14. A sectional evaporator system having at least two sections for

vaporizing a refrigerant passing through a thermal transfer cycle, said sectional

evaporator system to be placed in an air stream generated by an air supply, and said

sectional evaporator system comprising in combination: a first and second flat coil

evaporator sections, said first and second flat coil evaporator sections positioned in

the air stream, said first flat coil evaporator section positioned upstream of said second

flat coil evaporator section and said second flat coil evaporator section positioned

downstream of said first flat coil evaporator section, a first evaporator section in fluid

communication with a second evaporator section; the refrigerant allowed to flow through the thermal transfer cycle such that a warmest portion of the refrigerant flows

through said first flat coil evaporator section and a coldest portion of the refrigerant

flows through said second flat coil evaporator section, thereby allowing a secondary

pass of the refrigerant through said sectional flat coil evaporator system and

subsequently precooling the air supply with the first evaporator section before final

cooling with the second evaporator section.
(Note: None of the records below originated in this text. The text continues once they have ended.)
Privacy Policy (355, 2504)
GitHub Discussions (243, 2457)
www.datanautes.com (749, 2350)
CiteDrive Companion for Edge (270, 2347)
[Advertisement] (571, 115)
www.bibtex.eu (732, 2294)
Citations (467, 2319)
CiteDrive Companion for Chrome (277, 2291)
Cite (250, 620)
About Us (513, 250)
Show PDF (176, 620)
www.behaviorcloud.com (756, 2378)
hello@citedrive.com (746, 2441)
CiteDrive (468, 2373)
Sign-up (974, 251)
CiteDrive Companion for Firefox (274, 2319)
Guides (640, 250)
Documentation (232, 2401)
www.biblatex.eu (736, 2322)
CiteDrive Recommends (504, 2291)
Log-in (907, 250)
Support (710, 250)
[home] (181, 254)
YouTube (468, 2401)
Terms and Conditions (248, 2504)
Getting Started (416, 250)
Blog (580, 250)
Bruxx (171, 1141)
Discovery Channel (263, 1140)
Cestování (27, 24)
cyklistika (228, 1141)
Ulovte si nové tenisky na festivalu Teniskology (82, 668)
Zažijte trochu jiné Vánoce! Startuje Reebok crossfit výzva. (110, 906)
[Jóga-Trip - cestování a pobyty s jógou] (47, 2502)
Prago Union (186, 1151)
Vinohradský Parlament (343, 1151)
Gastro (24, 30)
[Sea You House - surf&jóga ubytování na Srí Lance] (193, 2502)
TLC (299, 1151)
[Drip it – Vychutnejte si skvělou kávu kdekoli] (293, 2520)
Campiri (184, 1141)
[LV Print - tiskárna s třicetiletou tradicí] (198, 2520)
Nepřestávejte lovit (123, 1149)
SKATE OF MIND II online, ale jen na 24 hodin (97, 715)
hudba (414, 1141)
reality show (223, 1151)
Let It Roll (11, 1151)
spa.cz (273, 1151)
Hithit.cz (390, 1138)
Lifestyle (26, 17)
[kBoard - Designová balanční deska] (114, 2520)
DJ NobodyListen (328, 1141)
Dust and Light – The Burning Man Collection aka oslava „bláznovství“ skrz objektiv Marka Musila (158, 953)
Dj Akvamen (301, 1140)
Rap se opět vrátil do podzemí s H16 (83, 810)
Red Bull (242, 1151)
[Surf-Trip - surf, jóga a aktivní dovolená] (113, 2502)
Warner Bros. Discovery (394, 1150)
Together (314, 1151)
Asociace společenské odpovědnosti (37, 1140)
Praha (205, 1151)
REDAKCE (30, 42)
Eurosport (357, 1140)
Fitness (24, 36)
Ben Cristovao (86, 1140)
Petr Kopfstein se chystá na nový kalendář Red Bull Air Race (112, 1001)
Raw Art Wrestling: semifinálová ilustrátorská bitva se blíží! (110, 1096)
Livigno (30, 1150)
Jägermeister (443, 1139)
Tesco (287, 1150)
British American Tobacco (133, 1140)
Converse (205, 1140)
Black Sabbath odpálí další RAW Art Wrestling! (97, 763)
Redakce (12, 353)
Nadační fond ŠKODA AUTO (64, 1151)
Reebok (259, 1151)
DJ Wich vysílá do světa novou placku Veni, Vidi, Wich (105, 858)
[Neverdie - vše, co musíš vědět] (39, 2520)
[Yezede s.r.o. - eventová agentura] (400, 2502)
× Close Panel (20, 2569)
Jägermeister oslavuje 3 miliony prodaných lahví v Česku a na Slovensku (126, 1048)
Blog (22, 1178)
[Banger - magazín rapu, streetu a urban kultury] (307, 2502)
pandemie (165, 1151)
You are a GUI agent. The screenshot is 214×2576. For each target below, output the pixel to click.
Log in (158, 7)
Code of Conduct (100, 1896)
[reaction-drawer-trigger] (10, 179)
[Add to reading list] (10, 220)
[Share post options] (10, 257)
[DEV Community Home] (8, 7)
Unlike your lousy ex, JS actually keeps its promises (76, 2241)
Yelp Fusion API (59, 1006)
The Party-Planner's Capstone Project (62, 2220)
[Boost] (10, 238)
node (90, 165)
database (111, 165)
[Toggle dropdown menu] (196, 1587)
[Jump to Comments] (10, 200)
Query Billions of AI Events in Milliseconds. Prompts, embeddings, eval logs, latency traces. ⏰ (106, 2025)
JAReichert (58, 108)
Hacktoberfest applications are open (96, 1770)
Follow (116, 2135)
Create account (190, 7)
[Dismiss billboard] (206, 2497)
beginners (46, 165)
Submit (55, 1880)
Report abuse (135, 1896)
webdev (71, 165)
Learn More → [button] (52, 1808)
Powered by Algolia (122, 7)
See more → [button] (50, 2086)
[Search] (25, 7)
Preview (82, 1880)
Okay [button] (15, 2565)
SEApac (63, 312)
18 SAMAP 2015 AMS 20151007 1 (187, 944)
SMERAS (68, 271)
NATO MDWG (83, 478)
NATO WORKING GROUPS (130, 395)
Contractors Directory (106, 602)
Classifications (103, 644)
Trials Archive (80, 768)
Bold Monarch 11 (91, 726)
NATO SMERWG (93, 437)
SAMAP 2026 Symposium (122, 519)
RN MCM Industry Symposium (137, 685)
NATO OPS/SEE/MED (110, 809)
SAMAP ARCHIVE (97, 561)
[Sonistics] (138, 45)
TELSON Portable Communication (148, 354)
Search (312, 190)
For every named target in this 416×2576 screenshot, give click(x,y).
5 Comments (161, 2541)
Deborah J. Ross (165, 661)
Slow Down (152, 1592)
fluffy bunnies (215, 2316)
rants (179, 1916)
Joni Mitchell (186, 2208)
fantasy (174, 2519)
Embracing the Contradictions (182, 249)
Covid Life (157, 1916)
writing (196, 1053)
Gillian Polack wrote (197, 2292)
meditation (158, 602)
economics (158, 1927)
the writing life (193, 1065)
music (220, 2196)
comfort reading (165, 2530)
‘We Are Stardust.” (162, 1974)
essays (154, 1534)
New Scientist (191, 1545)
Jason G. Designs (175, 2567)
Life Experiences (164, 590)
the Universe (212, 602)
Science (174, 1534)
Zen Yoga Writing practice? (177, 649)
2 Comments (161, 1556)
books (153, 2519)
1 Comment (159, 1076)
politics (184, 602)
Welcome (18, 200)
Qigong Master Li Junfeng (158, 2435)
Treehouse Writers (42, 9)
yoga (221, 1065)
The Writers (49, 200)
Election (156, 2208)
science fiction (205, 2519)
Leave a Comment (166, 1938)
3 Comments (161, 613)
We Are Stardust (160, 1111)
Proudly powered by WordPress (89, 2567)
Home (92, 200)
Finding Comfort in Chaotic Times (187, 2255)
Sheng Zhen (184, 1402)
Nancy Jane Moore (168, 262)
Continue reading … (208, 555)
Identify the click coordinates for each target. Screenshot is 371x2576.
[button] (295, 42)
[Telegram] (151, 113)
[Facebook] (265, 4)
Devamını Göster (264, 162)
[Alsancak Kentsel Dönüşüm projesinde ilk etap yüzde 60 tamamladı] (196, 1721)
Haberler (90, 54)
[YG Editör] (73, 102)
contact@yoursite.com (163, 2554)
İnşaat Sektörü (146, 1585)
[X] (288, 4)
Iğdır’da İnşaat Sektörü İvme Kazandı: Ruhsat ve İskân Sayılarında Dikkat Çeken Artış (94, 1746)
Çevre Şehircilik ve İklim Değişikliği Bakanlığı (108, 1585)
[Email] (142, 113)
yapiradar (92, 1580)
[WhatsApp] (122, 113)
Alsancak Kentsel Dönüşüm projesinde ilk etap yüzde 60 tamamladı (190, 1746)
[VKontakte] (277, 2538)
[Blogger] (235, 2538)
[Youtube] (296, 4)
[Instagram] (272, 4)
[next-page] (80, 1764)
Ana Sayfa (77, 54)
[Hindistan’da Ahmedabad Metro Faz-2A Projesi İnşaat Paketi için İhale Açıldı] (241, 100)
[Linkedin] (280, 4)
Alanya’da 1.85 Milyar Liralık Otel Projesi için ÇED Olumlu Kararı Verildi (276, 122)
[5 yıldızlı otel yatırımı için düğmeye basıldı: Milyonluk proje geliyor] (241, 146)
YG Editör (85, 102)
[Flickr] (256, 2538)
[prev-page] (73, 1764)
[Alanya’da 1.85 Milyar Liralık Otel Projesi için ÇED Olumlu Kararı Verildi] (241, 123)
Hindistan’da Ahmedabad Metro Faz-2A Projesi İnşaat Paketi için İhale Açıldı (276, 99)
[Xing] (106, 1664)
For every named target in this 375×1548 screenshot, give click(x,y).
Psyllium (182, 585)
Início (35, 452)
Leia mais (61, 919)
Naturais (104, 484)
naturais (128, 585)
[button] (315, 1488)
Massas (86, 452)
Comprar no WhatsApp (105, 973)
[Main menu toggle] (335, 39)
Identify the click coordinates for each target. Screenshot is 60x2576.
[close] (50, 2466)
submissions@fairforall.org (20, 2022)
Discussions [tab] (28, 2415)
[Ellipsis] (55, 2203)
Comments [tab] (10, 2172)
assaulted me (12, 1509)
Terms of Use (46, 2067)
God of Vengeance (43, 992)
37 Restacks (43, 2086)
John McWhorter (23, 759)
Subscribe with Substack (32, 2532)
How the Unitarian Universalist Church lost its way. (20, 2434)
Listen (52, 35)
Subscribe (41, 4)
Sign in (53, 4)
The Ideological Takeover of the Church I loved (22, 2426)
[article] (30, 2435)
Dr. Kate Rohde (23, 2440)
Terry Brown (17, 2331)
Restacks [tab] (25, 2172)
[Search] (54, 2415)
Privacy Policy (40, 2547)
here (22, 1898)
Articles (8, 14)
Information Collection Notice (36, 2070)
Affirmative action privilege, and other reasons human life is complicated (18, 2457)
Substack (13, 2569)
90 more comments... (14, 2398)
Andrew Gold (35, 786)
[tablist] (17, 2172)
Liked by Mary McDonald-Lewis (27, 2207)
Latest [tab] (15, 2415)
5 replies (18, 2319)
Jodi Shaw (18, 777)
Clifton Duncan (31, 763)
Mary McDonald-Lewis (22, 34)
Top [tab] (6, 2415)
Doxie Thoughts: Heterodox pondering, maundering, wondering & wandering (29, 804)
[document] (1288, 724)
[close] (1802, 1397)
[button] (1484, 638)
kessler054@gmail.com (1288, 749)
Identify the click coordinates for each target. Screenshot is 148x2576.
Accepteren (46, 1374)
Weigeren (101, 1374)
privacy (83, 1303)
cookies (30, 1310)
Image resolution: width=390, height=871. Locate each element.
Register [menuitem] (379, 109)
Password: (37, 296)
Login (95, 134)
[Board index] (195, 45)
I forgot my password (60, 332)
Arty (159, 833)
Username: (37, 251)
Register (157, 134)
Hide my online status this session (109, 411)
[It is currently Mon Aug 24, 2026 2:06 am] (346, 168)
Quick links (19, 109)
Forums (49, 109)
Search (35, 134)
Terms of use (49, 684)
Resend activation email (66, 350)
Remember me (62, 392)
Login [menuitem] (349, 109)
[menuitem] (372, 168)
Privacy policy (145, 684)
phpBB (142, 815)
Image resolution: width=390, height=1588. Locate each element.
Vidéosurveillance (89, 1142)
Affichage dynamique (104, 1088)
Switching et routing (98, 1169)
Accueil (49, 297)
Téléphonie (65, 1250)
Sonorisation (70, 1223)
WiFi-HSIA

15. A sectional evaporator system having at least four sections for

vaporizing a refrigerant passing through a thermal transfer cycle, said sectional

evaporator system to be placed in an air stream generated by an air supply, and said

sectional evaporator system comprising in combination: first, second, third, fourth

evaporator sections positioned in the air stream such that the first evaporator section is

upstream of the second evaporator section, the second evaporator section is upstream

of the third evaporator section, the third evaporator section is upstream of the fourth

evaporator section where all the sections being in fluid communication with each

other, such that a warmest portion of the refrigerant passes through the first evaporator

section, the next cooler portion of the refrigerant passes through the second evaporator

section, the next cooler portion of the refrigerant passes through the third evaporator

section, and a coldest portion of the refrigerant passes through the fourth evaporator

section, thereby allowing multiple passes through the evaporator system, and thereby

more fully approaching a true thermal counterflow heat exchange evaporator system

which allows for the maximum mass flow and closest approach temperatures possible.

16. A multi-circuited evaporator system arranged whereby each circuit, from entrance

of refrigerant to exit of refrigerant, is circuited so that a warmest section of each

circuit is upstream, in an air stream of an air supply, of a colder section of each circuit

which are in turn upstream of the coldest section of each circuit thereby allowing

multiple passes of the same refrigerant past the said air supply and thereby more fully

approaching a true thermal counter-flow heat exchange evaporator system which

allows for the increased mass-flow and cooler approach temperatures.

17. A multi-circuited evaporator having a multitude of sequential circuits where each

circuit is arranged such that crossovers between succeeding tubing lengths of each

circuit are arranged on a diagonal to the direction of air flow through the evaporator to

provide for reduction of bypass air when only one circuit is active and thereby

providing for higher efficiency and better dehumidification.